‘We’ve all got both light and dark inside us’

As an ‘all-female team’, not just the more feminine associated roles of costume and female acting roles would be done by women in our company and we wanted this strength and versatility of women to be reflected in our piece as it would be in our company’s structure. However, we wanted to do this in a way that wouldn’t make the audience fell as though it was being shoved down their throats or they were being preached at.
Fairytales are known by all and often feature a damsel in distress who gets saved by the male hero. What better way to show the strength of women than through a well-known story about women. The next step was to choose a fairy tale and an issue or event through which to see women. We went away to think of different issues and different tales.
When we brainstormed our ideas we found the most popular ones linked the issue to the tale.
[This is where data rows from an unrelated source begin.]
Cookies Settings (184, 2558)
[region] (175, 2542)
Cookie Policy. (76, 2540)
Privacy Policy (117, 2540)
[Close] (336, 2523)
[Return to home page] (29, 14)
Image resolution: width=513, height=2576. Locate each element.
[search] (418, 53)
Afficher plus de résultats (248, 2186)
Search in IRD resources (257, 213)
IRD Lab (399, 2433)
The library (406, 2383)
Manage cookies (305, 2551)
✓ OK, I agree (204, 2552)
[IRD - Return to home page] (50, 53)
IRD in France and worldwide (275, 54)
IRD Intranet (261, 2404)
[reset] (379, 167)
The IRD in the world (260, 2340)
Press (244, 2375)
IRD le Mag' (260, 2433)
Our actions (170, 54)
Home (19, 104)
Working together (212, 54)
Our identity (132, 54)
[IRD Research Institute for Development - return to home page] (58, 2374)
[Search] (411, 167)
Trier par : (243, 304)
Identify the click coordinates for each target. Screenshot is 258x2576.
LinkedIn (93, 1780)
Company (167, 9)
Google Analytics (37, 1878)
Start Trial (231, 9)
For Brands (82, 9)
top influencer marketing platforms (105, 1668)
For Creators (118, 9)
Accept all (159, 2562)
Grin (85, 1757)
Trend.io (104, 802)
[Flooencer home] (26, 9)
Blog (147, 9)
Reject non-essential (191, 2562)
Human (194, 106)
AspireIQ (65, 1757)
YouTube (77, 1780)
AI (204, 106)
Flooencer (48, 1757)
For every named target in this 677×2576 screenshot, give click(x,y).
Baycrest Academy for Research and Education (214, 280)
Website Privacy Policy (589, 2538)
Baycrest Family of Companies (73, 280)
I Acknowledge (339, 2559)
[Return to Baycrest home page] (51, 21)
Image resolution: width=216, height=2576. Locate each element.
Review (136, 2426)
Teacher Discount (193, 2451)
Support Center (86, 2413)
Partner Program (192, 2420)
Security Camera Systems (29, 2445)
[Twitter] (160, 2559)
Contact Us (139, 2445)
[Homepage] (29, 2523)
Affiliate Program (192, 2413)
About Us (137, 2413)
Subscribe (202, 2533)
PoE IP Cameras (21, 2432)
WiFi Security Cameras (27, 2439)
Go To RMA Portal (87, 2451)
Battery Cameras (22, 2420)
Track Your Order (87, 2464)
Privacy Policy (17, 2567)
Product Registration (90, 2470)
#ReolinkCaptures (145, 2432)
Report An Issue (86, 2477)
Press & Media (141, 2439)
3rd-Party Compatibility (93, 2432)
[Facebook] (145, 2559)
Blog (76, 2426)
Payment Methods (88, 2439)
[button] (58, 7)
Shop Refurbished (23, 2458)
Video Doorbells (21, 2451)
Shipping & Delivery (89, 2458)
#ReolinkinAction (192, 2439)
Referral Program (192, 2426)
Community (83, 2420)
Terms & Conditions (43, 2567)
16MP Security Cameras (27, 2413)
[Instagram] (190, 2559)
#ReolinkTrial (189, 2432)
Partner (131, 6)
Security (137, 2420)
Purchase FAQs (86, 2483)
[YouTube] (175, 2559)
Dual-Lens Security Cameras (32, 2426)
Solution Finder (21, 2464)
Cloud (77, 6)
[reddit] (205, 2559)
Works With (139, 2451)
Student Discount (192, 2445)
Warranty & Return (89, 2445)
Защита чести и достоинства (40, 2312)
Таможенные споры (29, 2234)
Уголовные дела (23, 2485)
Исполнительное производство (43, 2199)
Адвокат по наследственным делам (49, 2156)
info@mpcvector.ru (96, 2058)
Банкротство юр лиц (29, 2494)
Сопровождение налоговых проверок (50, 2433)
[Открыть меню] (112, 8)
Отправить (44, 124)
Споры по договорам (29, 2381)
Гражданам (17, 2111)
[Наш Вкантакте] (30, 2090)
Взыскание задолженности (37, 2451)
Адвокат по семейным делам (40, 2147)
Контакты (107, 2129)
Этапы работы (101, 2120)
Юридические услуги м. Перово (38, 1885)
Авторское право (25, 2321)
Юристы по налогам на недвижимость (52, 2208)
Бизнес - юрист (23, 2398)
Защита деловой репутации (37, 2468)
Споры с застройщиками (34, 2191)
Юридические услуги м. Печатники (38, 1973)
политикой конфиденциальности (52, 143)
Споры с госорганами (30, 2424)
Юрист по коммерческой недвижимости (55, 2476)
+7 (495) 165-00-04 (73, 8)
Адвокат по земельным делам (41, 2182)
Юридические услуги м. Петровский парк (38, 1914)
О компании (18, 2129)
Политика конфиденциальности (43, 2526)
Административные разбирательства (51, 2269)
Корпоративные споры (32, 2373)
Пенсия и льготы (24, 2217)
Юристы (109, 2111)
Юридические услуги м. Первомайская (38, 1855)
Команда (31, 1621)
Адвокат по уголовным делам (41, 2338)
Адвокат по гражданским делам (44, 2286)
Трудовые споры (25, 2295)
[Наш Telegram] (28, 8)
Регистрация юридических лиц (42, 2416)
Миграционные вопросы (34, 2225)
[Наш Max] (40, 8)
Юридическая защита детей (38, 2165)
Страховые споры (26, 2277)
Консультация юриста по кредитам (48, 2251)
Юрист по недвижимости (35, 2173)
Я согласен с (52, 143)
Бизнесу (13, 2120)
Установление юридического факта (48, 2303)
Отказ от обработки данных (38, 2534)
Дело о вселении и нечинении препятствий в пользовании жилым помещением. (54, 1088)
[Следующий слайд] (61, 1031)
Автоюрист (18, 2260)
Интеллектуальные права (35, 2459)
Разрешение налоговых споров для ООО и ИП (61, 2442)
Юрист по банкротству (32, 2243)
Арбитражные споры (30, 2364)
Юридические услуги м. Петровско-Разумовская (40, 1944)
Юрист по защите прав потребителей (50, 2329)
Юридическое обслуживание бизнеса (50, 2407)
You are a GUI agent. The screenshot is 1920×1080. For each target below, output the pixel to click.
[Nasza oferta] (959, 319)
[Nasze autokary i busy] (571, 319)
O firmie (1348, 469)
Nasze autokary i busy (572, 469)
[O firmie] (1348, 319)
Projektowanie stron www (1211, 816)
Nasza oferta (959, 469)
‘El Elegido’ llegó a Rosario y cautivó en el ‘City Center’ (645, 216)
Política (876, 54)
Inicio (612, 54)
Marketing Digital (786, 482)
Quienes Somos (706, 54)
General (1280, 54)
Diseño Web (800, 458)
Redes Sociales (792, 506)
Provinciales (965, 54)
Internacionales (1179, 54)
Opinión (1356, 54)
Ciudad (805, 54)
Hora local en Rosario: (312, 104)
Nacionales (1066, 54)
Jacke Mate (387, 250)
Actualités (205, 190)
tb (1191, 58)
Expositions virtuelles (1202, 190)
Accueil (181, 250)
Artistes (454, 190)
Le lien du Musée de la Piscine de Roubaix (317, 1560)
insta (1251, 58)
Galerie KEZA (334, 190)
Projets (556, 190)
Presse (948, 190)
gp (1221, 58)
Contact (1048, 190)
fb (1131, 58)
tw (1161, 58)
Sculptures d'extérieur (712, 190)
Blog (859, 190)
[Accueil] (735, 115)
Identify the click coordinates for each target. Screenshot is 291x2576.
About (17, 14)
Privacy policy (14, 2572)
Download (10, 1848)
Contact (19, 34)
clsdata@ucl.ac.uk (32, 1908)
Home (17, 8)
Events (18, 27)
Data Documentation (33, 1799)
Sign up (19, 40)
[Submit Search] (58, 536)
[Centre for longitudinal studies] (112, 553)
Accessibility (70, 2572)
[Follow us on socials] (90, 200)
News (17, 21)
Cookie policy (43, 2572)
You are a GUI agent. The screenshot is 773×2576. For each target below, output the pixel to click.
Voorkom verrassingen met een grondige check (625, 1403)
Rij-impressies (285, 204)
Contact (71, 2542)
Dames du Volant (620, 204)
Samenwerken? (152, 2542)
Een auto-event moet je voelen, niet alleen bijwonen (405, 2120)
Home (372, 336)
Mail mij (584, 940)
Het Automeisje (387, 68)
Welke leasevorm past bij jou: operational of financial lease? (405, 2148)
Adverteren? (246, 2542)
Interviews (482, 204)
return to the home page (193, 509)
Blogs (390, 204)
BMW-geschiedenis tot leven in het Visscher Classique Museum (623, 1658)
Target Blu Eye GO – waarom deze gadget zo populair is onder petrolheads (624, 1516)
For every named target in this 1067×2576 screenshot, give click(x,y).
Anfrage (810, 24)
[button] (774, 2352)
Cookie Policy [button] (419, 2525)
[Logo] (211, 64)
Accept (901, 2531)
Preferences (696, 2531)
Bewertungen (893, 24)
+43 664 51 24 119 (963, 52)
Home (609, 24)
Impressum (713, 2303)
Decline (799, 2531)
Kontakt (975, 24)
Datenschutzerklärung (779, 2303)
For example makeup, self-image and body confidence was linked to Rapunzel with her tower a metaphor for her anxiety, ‘porridge’ became a STI in Goldilocks and even though someone had sex with her, she was the one labelled a slut and Pinocchio was the media’s (literal) puppet.

The start of our ideas

The start of our ideas

We decided to focus on the story of ‘Cinderella’, a young woman abused by her Step-mother and Step-sisters, as it featured women that were passive and kind- Cinderella- and women that were cruel and dominant- the Step-mother.
Now that we had the story, we had to decide on an issue. Our first thought was abuse, how Cinderella suffered at the hands of her sisters and how we could link this to a modern day issue. We went through a range of ideas- cyber bullying, domestic abuse, peer groups, specifically how women were affected by these. However, we wanted something that didn’t single out women as that neither celebrated their strength (as the fact we were speaking for them would make them seem as though they needed representation) nor gave the audience the chance to have their own decisions about the characters and story. We then decided to go back to basics. Just as Fairy tales are timeless, so should the issue they were used to address, meaning that rather than being a specifically modern day issue, it should be one that could be openly interpreted. This led us to question why the sisters behaved the way they did towards Cinderella. The answer, we decided, would be the plot.
Just as the sisters were abusing Cinderella, their mother was abusing them, showing the effects people can have on others and the impact of their choices. Following on from this idea and people having a dark and a light side, we wondered what would happen if Cinderella was the abusive one towards her sisters than as in the Disney version, which people would potentially be more familiar with, had Cinderella leaving her abuse through marrying a prince, rather than turning on her sisters. As the focus of the piece was the idea of each person having both good and bad in them but them choosing which one to act on, we had to find a style that could show the thoughts of Cinderella but in way that made sense to the audience as well as staying loyal to the focus of the piece.